Lisa Smith, the Irish woman who went to Syria is 2015 and married an ISIS fighter, has said that she wants to come home to Ireland.
Ms Smith, originally from Dundalk, was interviewed in the Al Hawl refugee camp on the Iraq border in Syria when CNN's Connect The World travelled to the camp where so-called "Isis brides" are being held.
Reporter Jomana Karadsheh Scott said she spoke to a woman who did not give her name "but she has been identified by Irish media as Muslim covert Lisa Smith".
The woman, who spoke in an Irish accent and appeared to be the former member of the Irish Defence Forces, told CNN's Jomana Karadsheh Scott:
I think that people should just realise that all the people here are not terrorists.
"I want to go home," she said.
When asked about the prospect of being prosecuted, she said: "I know they'd strip me of my passport. And I wouldn't travel and I'd be watched.....but...I'm already in prison (in the camp)."
“Even if they put me in prison at home, it’s better than being here,” a Canadian citizen tells @JomanaCNN who gets rare access to #SDF-controlled camps where more than 1,000 foreign #ISIS fighters are stranded as their home countries seem reluctant to take them back. #Syria pic.twitter.com/FKxCXzUDp3— Connect the World (@CNNConnect) March 24, 2019
The Dundalk widow is in the camp with her two-year-old daughter toddler, told the Irish Daily Mail: "I don’t think I should be tried because like, okay, if they want to put an investigation on me, they can. I have nothing to hide.

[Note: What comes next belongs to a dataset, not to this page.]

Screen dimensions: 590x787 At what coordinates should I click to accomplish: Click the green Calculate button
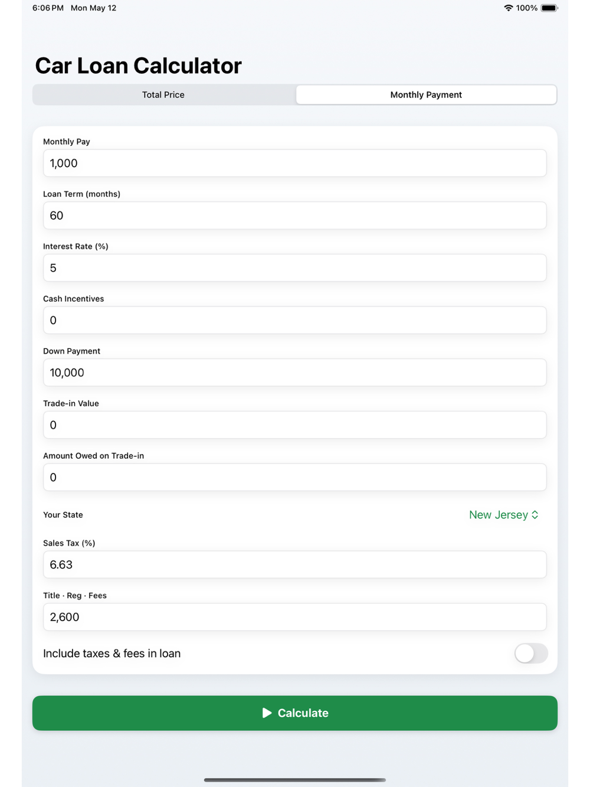tap(295, 713)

The only thing I did was come here, so if that’s my crime for coming here and realising that I made a mistake and, for me, I can’t get out, I couldn’t get out so I know what they see is bad.
Earlier this month, Defence Minister Paul Kehoe said Lisa Smith, 37, will be treated like any Irish citizen who finds themselves in trouble abroad.
The Taoiseach added that Ms Smith will be allowed to return to Ireland despite serious concerns over the safety of the wider public from ISIS supporters coming home.
At the time he said, "Going to Syria or going to live in what was called Islamic State is not in itself an offence or a crime. So we will need to carry out an investigation.
"I know the authorities there will want to interrogate her to see if she has been involved in any crimes there. But it’s very possible that she wasn’t a combatant, for example.
"We really need to get to the bottom of the facts here, to carry out a security assessment to see if the Syrian authorities want to carry out a prosecution or not."